Please copy the data shown below, word for word.

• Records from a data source
-- Opening Marker --

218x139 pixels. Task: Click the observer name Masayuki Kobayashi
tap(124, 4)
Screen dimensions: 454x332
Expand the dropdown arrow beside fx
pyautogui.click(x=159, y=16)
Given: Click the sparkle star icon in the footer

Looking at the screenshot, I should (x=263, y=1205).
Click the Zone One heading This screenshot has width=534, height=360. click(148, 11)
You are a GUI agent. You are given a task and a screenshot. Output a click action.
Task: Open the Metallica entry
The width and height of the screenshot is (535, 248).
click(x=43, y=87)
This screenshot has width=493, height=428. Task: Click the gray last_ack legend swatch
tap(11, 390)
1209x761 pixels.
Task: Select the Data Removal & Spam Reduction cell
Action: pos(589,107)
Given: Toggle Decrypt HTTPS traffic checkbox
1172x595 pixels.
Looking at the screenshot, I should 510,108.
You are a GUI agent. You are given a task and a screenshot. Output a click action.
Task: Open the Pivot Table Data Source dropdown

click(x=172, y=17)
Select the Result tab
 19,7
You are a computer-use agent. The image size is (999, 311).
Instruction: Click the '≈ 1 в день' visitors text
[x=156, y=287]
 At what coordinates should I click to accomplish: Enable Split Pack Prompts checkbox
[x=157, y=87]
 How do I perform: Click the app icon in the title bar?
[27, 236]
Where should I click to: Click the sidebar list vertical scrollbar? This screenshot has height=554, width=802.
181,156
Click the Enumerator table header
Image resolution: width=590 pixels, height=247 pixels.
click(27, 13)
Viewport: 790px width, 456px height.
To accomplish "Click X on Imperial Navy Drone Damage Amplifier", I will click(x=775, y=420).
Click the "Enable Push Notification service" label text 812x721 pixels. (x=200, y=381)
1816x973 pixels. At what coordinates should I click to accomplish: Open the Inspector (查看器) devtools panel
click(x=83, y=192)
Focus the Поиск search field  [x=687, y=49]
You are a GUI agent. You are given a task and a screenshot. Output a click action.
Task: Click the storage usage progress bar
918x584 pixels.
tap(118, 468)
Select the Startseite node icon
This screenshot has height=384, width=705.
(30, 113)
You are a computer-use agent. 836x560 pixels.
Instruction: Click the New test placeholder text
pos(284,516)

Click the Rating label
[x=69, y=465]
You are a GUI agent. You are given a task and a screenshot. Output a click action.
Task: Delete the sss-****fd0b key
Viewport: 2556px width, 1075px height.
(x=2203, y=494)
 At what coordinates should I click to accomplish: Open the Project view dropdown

-- Closing Marker --

• Response area
218x139 pixels. Task: Click the observer name Masayuki Kobayashi
tap(124, 4)
Screen dimensions: 454x332
Expand the dropdown arrow beside fx
pyautogui.click(x=159, y=16)
Given: Click the sparkle star icon in the footer

Looking at the screenshot, I should (x=263, y=1205).
Click the Zone One heading This screenshot has width=534, height=360. click(148, 11)
You are a GUI agent. You are given a task and a screenshot. Output a click action.
Task: Open the Metallica entry
The width and height of the screenshot is (535, 248).
click(x=43, y=87)
This screenshot has width=493, height=428. Task: Click the gray last_ack legend swatch
tap(11, 390)
1209x761 pixels.
Task: Select the Data Removal & Spam Reduction cell
Action: pos(589,107)
Given: Toggle Decrypt HTTPS traffic checkbox
1172x595 pixels.
Looking at the screenshot, I should 510,108.
You are a GUI agent. You are given a task and a screenshot. Output a click action.
Task: Open the Pivot Table Data Source dropdown

click(x=172, y=17)
Select the Result tab
 19,7
You are a computer-use agent. The image size is (999, 311).
Instruction: Click the '≈ 1 в день' visitors text
[x=156, y=287]
 At what coordinates should I click to accomplish: Enable Split Pack Prompts checkbox
[x=157, y=87]
 How do I perform: Click the app icon in the title bar?
[27, 236]
Where should I click to: Click the sidebar list vertical scrollbar? This screenshot has height=554, width=802.
181,156
Click the Enumerator table header
Image resolution: width=590 pixels, height=247 pixels.
click(27, 13)
Viewport: 790px width, 456px height.
To accomplish "Click X on Imperial Navy Drone Damage Amplifier", I will click(x=775, y=420).
Click the "Enable Push Notification service" label text 812x721 pixels. (x=200, y=381)
1816x973 pixels. At what coordinates should I click to accomplish: Open the Inspector (查看器) devtools panel
click(x=83, y=192)
Focus the Поиск search field  [x=687, y=49]
You are a GUI agent. You are given a task and a screenshot. Output a click action.
Task: Click the storage usage progress bar
918x584 pixels.
tap(118, 468)
Select the Startseite node icon
This screenshot has height=384, width=705.
(30, 113)
You are a computer-use agent. 836x560 pixels.
Instruction: Click the New test placeholder text
pos(284,516)

Click the Rating label
[x=69, y=465]
You are a GUI agent. You are given a task and a screenshot. Output a click action.
Task: Delete the sss-****fd0b key
Viewport: 2556px width, 1075px height.
(x=2203, y=494)
 At what coordinates should I click to accomplish: Open the Project view dropdown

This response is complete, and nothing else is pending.